What you should do: Output all of the records again, exactly as written.

____ Exercise data

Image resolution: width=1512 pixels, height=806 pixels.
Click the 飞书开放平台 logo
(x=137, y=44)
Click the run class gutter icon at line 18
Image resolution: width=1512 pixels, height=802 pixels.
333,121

________

Expected answer:
Image resolution: width=1512 pixels, height=806 pixels.
Click the 飞书开放平台 logo
(x=137, y=44)
Click the run class gutter icon at line 18
Image resolution: width=1512 pixels, height=802 pixels.
333,121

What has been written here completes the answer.